A tot works through her tantrums with the help of her family in “My No, No, No Day!” by author Rebecca Patterson. Parent educators with the Washington School District have chosen the new picture book as the May Baby Buzz Pick.
Each month the group selects a book for little ones birth through age 5 in partnership with The Missourian. A review of the Baby Buzz Pick appears in the second weekend issue of The Missourian.
Parent educators purchase additional copies of the Baby Buzz Picks using funds from a WINGS grant. These books are used in the group’s visits with parents. An ongoing list of Baby Buzz Picks can be found on The Missourian’s website, emissourian.com.
The following review was written by area literacy advocate Nancy Nagel.
“Nothing goes right from early morning until bedtime for the young girl in this story. Told from a child’s eye view, ordinary events of a daily routine are too much to handle on this particular day.
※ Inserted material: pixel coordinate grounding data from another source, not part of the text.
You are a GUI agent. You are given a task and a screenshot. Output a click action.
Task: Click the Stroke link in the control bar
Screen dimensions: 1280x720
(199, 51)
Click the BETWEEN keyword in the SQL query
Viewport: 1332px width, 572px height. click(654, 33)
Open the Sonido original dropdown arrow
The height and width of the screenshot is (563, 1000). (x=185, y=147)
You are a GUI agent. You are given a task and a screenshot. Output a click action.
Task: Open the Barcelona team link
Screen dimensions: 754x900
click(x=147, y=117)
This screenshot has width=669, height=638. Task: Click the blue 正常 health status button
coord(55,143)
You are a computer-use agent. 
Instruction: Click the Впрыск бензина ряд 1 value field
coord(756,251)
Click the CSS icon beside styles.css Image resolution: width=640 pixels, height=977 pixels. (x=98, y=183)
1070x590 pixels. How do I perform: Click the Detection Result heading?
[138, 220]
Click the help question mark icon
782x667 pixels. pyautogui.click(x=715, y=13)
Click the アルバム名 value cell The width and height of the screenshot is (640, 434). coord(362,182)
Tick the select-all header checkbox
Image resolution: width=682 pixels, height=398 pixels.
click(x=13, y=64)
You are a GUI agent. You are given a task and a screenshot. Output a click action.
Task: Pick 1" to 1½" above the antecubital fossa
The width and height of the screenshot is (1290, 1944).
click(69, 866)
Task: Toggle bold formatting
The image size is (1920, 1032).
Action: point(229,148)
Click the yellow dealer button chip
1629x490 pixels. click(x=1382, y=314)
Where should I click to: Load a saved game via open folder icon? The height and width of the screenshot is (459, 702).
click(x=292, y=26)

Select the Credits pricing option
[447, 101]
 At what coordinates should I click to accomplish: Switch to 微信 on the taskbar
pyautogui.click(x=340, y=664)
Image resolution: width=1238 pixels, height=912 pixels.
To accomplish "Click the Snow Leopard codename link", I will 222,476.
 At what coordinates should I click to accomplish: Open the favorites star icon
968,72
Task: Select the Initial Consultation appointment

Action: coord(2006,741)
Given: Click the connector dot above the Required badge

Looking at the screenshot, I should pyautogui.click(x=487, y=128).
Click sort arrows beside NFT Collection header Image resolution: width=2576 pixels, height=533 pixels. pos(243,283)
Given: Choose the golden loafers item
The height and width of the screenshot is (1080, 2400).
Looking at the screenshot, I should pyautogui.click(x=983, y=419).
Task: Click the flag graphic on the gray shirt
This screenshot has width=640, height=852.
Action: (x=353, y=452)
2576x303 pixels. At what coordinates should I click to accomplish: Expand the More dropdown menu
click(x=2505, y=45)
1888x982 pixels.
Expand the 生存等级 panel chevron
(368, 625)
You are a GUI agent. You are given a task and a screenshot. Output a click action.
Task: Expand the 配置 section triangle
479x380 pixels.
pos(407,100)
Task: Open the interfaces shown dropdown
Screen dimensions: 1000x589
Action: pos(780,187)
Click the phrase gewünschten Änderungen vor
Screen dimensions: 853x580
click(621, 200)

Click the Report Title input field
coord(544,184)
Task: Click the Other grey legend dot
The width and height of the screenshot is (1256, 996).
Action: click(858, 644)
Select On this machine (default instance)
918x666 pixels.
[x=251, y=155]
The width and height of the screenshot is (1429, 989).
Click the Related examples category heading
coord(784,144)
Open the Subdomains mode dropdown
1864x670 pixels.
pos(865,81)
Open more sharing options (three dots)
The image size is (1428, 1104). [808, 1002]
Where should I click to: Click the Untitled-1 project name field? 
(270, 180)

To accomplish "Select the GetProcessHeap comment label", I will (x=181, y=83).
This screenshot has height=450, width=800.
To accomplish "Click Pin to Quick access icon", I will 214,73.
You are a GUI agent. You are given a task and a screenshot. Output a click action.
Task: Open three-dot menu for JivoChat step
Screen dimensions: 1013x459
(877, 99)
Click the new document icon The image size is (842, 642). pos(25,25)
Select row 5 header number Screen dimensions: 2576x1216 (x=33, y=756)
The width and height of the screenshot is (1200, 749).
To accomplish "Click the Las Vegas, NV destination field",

“But a patient, understanding mother and agreeable baby brother bring about a loving routine at bedtime that soothes Bella into a good night’s sleep. The book has a very satisfactory ending as Bella reports the next day that she has been cheerful all day long.
“The text and pictures provide many visual cues for reading and discussing the story. Bella’s words are printed in large bold letters to let the reader know how loudly she is talking.
“ ‘Get out of my room! My cookie broke! And No! You can’t be princesses!’
“The expressions depicted on the faces of the mother, baby brother and bystanders should be familiar to any parent whose child has had a meltdown in public.
“This book provides a humorous starting point for discussing your child’s emotions. You might ask your child how she thinks Bella feels about various situations in the story, then encourage her to talk about her own experiences. This story is told from Bella, the child’s perspective.
“A 3-year-old’s take on too cold bath water, or scratchy ballet tights is quite different from her parents’. Listening to your child tell her side of the story may help avoid tantrums in the future.
“Young children experience strong emotions beginning in their second year of life. The ‘terrible 2’s usually start long before age 2 as children become mobile and are curious about their world, yet have limits set on their movements. Temper tantrums and meltdowns are their way of telling you they just can’t cope with what’s going on any more.
“There are many resources about temper tantrums, discipline and social emotional development available from your local library, bookseller, online and your public school districts’s early childhood program.”
Other parent educator favorites this month are: “I Love My Daddy” by Giles Andreae, “Two Little Monkeys” by Mem Fox, “Green” by Laura Vaccaro Seeger, and “Chloe” by Peter McCarty.